Yielding molecules one at a time. For example, if molecules need to be selected for mutation or the next generation.

import stk

# Make a population holding some molecules.
pop = stk.Population(...)

# Make the selector.
tournament = stk.Tournament(
    num_batches=5,
    batch_size=1
)

# Select the molecules.
for selected, in tournament.select(pop):
    # Do stuff with each selected molecule, like apply a
    # mutation to it to generate a mutant.
    mutant = mutator.mutate(selected)

Methods

select(self, population[, included_batches, …])

Select batches of molecules from population.

__init__(self, num_batches=None, batch_size=1, duplicate_mols=True, duplicate_batches=True, fitness_modifier=None, random_seed=None)

Initialize a Tournament instance.

Parameters
  • num_batches (int, optional) – The number of batches to yield. If None then yielding will continue forever or until the generator is exhausted, whichever comes first.

  • batch_size (int, optional) – The number of molecules yielded at once.
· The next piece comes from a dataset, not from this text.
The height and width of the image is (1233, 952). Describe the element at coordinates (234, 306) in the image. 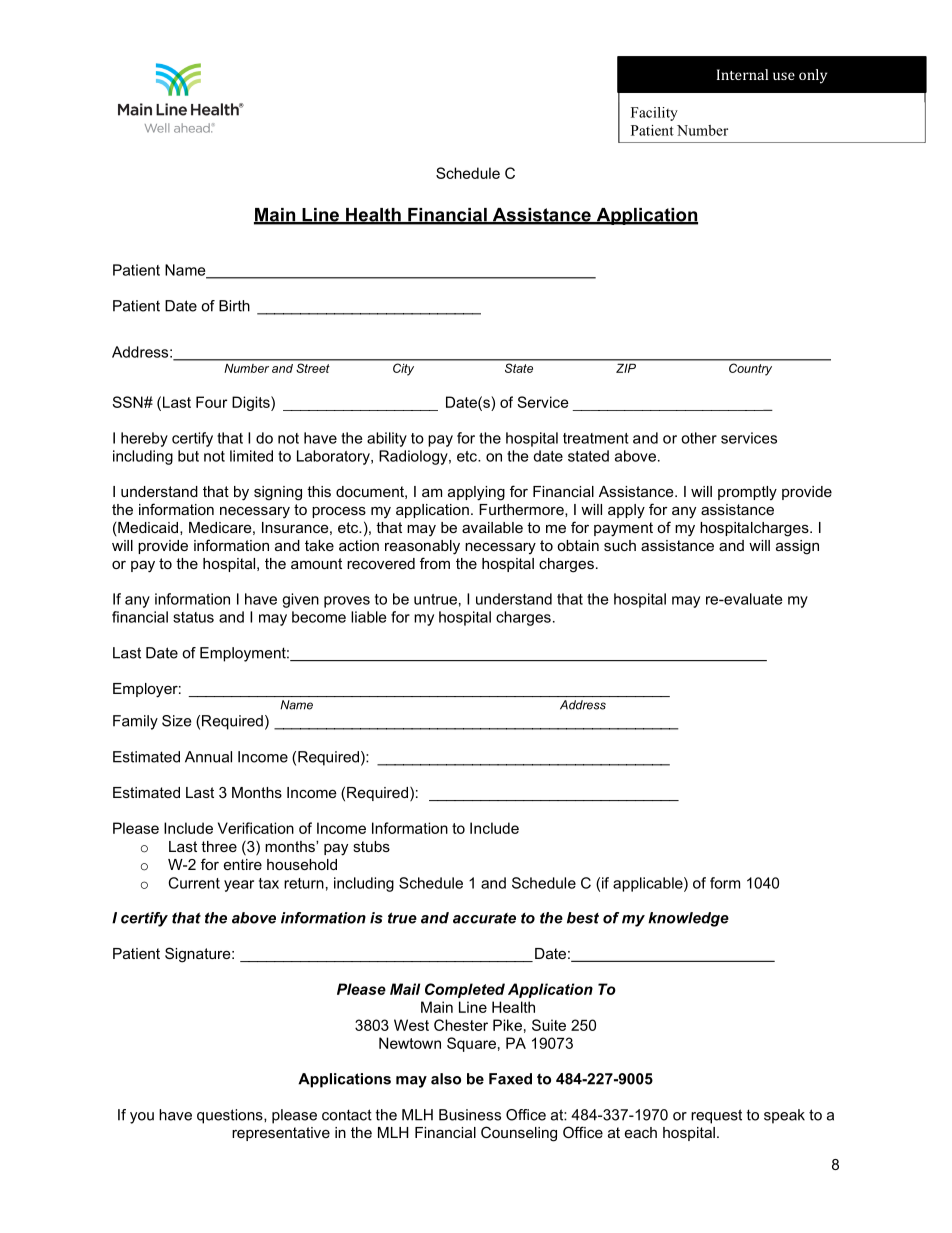

I see `Birth` at that location.
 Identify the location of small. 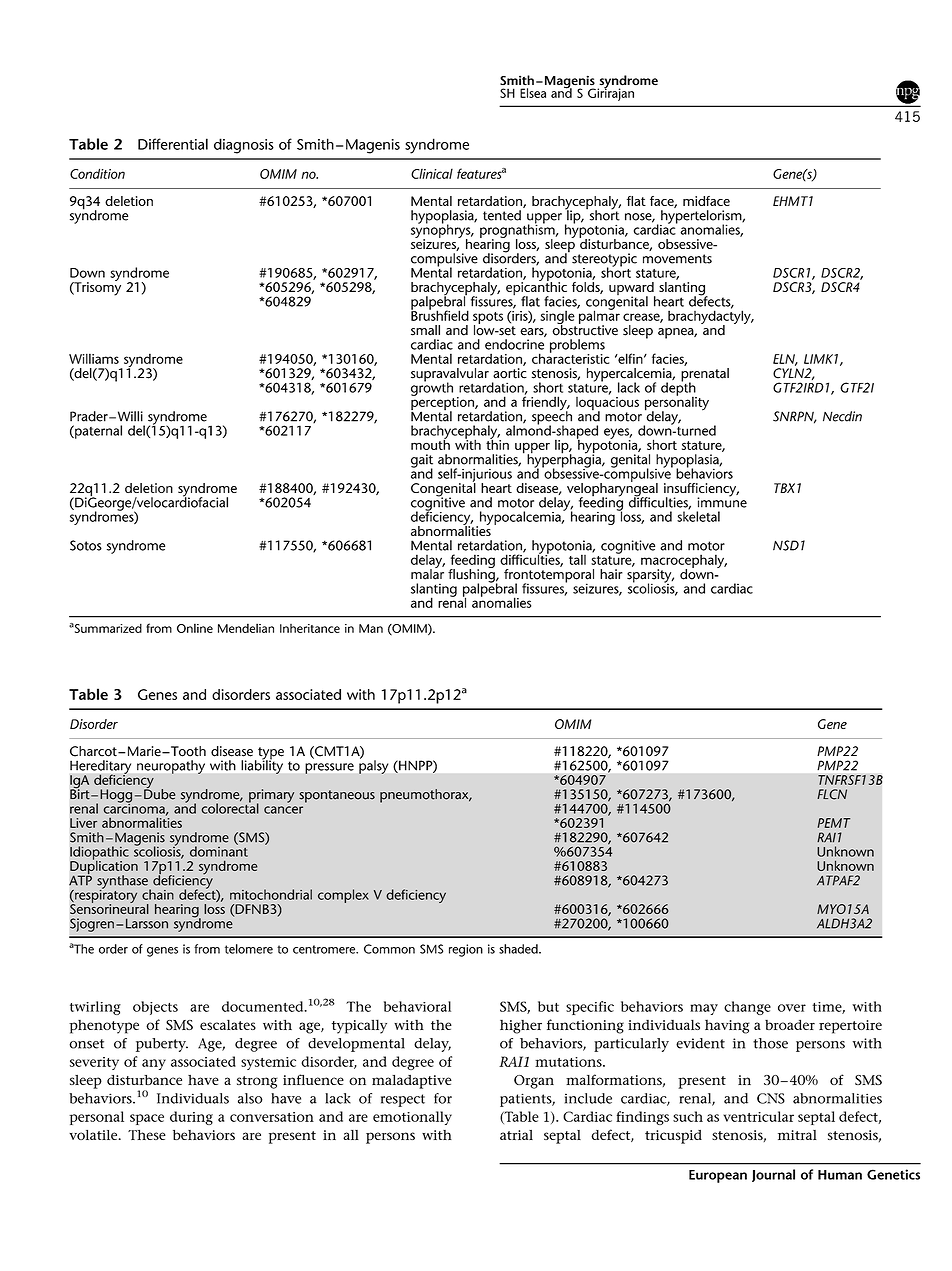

  • duplicate_mols (bool, optional) – If True the same molecule can be yielded in more than one batch.

  • duplicate_batches (bool, optional) – If True the same batch can be yielded more than once.

  • fitness_modifier (callable, optional) – Takes the population on which select() is called and returns a dict mapping molecules in the population to the fitness values the Selector should use. If None then EAPopulation.get_fitness_values() is used.
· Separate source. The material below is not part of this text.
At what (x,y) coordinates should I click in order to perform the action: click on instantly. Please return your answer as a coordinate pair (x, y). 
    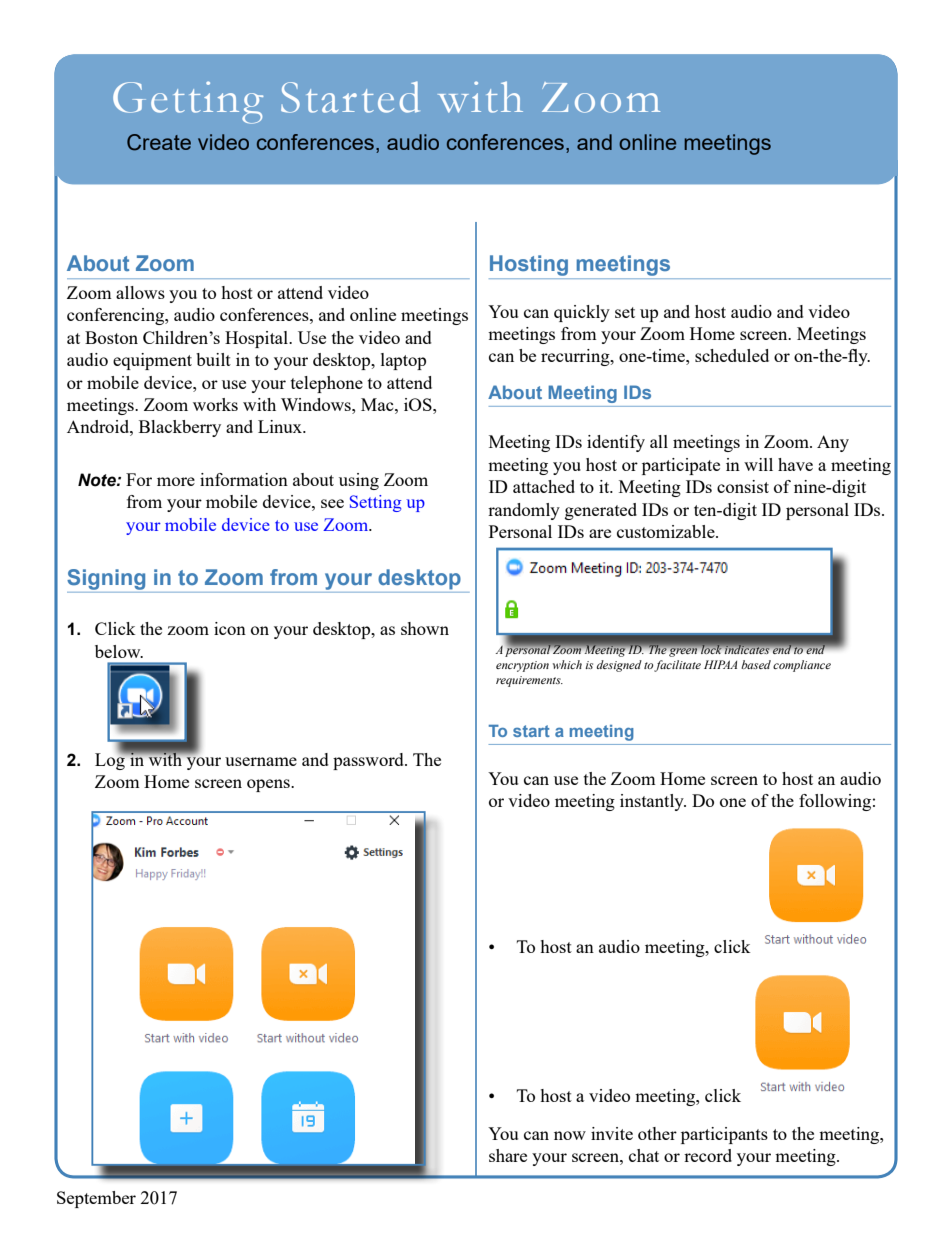
    Looking at the image, I should click on (653, 802).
  • random_seed (int, optional) – The random seed to use.

select(self, population, included_batches=None, excluded_batches=None)

Select batches of molecules from population.

Parameters
  • population (EAPopulation) – A collection of molecules from which batches are selected.
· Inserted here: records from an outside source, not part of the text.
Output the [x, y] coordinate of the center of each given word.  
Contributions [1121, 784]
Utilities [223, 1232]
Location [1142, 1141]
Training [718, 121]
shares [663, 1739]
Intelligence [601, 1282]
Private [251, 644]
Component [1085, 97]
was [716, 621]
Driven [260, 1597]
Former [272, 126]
  • included_batches (set, optional) – The identity keys of batches which are allowed to be yielded, if None all batches can be yielded. If not None only batches included_batches will be yielded.

  • excluded_batches (class:set, optional) – The identity keys of batches which are not allowed to be yielded. If None, no batch is forbidden from being yielded.

Yields

Batch of Molecule – A batch of selected molecules.

class Worst(num_batches=None, batch_size=1, duplicate_mols=True, duplicate_batches=True, fitness_modifier=None)

Bases: stk.calculators.ea.selectors._BatchingSelector, stk.calculators.ea.selectors.Selector

Selects batches of molecules, lowest fitness value first.

Examples

Select the worst 5 batches of size 3

import stk

population = stk.Population(...)
worst = stk.Worst(num_batches=5, batch_size=3)
for batch in worst.select(population):
    # Do stuff with batch.

Methods

select(self, population[, included_batches, …])

Select batches of molecules from population.

__init__(self, num_batches=None, batch_size=1, duplicate_mols=True, duplicate_batches=True, fitness_modifier=None)

Initialize a Worst instance.

Parameters
  • num_batches (int, optional) – The number of batches to yield. If None then yielding will continue forever or until the generator is exhausted, whichever comes first.

  • batch_size (int, optional) – The number of molecules yielded at once.

  • duplicate_mols (bool, optional) – If True the same molecule can be yielded in more than one batch.

  • duplicate_batches (bool, optional) – If True the same batch can be yielded more than once. Duplicate batches can occur if the same molecule is found multiple times in a population.

  • fitness_modifier (callable, optional) – Takes the population on which select() is called and returns a dict mapping molecules in the population to the fitness values the Selector should use. If None then EAPopulation.get_fitness_values() is used.

select(self, population, included_batches=None, excluded_batches=None)

Select batches of molecules from population.

Parameters
  • population (EAPopulation) – A collection of molecules from which batches are selected.

  • included_batches (set, optional) – The identity keys of batches which are allowed to be yielded, if None all batches can be yielded. If not None only batches included_batches will be yielded.

  • excluded_batches (class:set, optional) – The identity keys of batches which are not allowed to be yielded. If None, no batch is forbidden from being yielded.

Yields

Batch of Molecule – A batch of selected molecules.